Thursday, May 24, 2007
INM daily summary – 24 May 2007
Scroll down for full articles.
- At least 27 people were killed and dozens wounded on Thursday when a suicide bomber in a car packed with explosives drove into a crowd of mourners at a funeral in Falluja.
- The U.N. Security Council approved the transfer of more than $3 million in oil-for-food revenue to meet Iraq's U.N. arrears and dues.
- Seventy percent of foreign insurgents arrested in Iraq came from Persian Gulf countries via Syria where they were provided with forged passports, an Iraqi intelligence officer said in a published report Wednesday.
- The military confirmed Thursday that the body found a day earlier in the Euphrates River south of Baghdad was that of Pfc. Joseph Anzack Jr., who had been missing since militants ambushed his unit nearly two weeks ago.
- Iranian forces bombarded northern Iraq's rugged Qandil mountains with mortars Wednesday, targeting Kurdish guerrillas, a local official said.
- Iraq's prime minister asked Parliament Thursday to approve six new Cabinet members to replace a group which resigned last month on the orders of radical Shiite cleric Muqtada al-Sadr.
- Many members of the former security forces are reluctant to join the Interior Ministry for fear of retaliation.
- Iraqi Vice President Adel Abdul Mahdi arrived in Najaf on Wednesday morning and met with top Shiite cleric Grand Ayatollah Ali al-Sistani.
- Iraqi Vice President Adel Abdul Mahdi met with Kurdistan Prime Minister Negervan al-Barazani on oil draft law and Kirkuk in the Iraqi capital Baghdad, Mahdi's office said on Wednesday.
- Babel police said two more bodies believed to be of the kidnapped U.S. soldiers were found on Wednesday near a bank of the River Euphrates in al-Masayeb area.

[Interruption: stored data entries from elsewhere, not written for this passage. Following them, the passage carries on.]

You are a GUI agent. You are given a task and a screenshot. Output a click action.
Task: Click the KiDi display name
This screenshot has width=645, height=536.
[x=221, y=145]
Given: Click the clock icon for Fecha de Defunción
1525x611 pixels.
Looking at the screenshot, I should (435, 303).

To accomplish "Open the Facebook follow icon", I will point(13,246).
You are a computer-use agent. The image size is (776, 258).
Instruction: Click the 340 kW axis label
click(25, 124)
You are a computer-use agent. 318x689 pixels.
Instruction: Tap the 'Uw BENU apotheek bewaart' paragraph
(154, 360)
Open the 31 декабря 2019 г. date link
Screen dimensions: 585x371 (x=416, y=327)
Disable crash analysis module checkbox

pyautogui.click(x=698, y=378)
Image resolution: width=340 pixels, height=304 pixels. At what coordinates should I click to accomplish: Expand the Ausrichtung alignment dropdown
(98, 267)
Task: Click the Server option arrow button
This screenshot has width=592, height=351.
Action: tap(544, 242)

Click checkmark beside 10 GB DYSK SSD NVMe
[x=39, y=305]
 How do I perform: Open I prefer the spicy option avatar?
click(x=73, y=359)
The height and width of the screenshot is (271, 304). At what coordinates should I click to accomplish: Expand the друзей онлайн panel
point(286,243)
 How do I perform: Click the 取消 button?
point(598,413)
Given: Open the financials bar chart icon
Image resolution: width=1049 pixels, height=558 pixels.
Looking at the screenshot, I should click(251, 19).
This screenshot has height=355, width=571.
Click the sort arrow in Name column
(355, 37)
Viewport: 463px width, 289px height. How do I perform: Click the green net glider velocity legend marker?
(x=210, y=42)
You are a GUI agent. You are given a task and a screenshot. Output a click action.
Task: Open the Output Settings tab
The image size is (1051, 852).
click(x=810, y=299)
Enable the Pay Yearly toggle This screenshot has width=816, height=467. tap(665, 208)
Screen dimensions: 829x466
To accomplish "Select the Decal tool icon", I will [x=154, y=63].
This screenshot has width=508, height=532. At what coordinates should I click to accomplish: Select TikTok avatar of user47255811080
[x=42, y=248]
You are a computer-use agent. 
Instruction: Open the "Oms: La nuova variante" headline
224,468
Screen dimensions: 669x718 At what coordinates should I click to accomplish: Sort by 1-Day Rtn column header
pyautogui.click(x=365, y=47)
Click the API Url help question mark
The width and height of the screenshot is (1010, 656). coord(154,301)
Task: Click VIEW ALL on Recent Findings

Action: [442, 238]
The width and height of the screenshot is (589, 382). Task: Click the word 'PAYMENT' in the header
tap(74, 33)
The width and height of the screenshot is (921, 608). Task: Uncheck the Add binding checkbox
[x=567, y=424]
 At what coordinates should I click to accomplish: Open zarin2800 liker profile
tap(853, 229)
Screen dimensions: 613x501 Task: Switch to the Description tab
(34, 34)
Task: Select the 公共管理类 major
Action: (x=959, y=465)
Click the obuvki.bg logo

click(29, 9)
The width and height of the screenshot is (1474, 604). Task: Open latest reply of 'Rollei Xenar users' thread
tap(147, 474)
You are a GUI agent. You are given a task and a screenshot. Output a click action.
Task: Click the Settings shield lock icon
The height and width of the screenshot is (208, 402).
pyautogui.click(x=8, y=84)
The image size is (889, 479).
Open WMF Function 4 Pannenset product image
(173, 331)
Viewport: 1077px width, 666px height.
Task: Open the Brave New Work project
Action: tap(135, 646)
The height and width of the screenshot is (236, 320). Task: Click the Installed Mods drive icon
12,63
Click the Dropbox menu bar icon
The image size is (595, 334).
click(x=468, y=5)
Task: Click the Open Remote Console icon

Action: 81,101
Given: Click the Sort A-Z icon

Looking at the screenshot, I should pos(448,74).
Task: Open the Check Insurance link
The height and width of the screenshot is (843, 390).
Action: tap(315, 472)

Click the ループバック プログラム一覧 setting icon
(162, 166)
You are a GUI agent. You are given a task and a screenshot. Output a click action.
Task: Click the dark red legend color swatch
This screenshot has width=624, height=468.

- The US military is engaged in delicate negotiations inside Sadr City to clear the way for a gradual push in coming weeks by more American and Iraqi forces.
- A visiting European Union delegation said that EU countries are interested in importing Iraqi natural gas from the Ekas field in southern Iraq.
- Farmers in southern Iraq have started to grow opium poppies in their fields for the first time, sparking fears that Iraq might become a serious drugs producer along the lines of Afghanistan.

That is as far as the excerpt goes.